▶ **Required work**: Answer with a number only, giving how many lines in the data below include "will".

[Pixel coordinate grounding data]
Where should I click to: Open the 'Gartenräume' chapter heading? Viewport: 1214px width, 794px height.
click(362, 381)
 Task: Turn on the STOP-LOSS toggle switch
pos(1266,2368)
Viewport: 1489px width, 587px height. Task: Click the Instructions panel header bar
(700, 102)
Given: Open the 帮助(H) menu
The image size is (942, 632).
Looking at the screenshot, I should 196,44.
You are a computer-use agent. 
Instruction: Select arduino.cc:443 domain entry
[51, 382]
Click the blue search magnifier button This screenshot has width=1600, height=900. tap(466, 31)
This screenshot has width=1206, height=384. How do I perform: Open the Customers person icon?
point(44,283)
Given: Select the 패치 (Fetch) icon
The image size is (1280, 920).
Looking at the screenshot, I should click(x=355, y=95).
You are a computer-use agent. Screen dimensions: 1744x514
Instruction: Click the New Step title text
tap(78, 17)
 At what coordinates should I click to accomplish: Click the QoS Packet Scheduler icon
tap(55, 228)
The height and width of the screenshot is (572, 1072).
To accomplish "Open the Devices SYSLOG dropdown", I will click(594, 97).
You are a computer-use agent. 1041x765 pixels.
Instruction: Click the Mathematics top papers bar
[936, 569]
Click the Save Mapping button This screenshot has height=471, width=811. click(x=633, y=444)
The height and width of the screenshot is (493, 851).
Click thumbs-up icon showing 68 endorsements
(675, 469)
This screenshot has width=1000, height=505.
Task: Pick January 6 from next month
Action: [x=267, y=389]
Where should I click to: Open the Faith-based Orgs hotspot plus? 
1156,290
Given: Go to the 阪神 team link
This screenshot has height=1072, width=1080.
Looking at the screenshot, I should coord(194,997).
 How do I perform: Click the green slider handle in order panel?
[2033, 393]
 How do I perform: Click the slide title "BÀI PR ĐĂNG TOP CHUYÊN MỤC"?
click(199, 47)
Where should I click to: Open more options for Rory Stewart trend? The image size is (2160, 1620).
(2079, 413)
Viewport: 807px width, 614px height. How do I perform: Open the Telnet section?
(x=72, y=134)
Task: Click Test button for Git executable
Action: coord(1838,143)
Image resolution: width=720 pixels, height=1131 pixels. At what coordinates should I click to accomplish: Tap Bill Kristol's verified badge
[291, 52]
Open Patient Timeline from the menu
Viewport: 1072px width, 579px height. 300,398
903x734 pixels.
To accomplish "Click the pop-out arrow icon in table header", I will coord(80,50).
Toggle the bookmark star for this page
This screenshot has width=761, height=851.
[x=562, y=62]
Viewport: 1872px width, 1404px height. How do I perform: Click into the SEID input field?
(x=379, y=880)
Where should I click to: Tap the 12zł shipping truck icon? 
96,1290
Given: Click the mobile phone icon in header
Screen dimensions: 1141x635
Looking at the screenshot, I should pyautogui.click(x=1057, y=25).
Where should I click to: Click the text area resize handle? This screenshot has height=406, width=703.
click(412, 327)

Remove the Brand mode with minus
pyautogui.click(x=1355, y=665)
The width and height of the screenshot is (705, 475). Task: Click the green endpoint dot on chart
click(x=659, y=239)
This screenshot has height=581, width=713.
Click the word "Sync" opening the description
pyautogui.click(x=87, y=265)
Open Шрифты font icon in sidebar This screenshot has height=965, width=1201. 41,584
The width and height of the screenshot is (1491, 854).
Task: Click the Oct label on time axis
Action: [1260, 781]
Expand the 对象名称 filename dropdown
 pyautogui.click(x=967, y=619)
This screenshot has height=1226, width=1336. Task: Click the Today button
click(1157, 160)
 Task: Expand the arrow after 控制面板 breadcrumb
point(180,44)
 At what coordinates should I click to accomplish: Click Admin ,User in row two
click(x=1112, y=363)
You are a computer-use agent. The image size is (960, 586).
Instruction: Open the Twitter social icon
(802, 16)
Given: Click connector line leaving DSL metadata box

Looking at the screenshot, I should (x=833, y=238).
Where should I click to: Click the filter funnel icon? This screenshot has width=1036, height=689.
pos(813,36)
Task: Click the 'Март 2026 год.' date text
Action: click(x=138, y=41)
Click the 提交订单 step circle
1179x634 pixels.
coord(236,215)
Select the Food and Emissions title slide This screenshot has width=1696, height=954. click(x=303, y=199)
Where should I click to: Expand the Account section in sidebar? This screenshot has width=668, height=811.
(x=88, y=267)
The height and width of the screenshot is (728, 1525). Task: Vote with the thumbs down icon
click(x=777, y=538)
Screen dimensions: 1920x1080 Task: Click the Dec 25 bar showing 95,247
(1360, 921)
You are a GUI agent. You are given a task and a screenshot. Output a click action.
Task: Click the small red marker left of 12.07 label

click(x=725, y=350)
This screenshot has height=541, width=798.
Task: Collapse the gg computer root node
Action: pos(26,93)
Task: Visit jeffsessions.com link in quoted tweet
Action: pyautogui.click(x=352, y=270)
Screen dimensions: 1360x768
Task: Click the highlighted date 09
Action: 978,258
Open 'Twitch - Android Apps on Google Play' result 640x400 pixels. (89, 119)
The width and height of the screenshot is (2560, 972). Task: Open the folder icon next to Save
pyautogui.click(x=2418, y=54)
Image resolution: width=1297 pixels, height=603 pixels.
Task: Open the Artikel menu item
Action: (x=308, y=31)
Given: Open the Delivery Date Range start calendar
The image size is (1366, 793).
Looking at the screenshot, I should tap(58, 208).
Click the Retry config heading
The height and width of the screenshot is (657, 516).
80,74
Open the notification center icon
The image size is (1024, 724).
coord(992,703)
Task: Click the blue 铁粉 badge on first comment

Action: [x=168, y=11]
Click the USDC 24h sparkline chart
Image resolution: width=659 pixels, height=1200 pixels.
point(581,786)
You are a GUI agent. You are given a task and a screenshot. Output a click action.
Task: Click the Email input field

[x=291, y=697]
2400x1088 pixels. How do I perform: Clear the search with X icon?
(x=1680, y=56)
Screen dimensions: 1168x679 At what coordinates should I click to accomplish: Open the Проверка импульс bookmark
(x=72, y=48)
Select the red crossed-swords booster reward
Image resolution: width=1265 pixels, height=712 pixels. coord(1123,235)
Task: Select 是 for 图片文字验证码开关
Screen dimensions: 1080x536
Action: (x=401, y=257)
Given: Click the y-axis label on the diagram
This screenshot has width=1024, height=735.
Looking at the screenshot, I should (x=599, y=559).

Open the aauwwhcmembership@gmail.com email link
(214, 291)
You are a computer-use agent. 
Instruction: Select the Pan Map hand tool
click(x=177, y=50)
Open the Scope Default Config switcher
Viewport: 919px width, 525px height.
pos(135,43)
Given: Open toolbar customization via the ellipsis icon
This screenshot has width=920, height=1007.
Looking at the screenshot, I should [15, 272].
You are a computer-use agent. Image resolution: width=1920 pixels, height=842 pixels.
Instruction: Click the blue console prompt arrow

▶ **Answer**: 2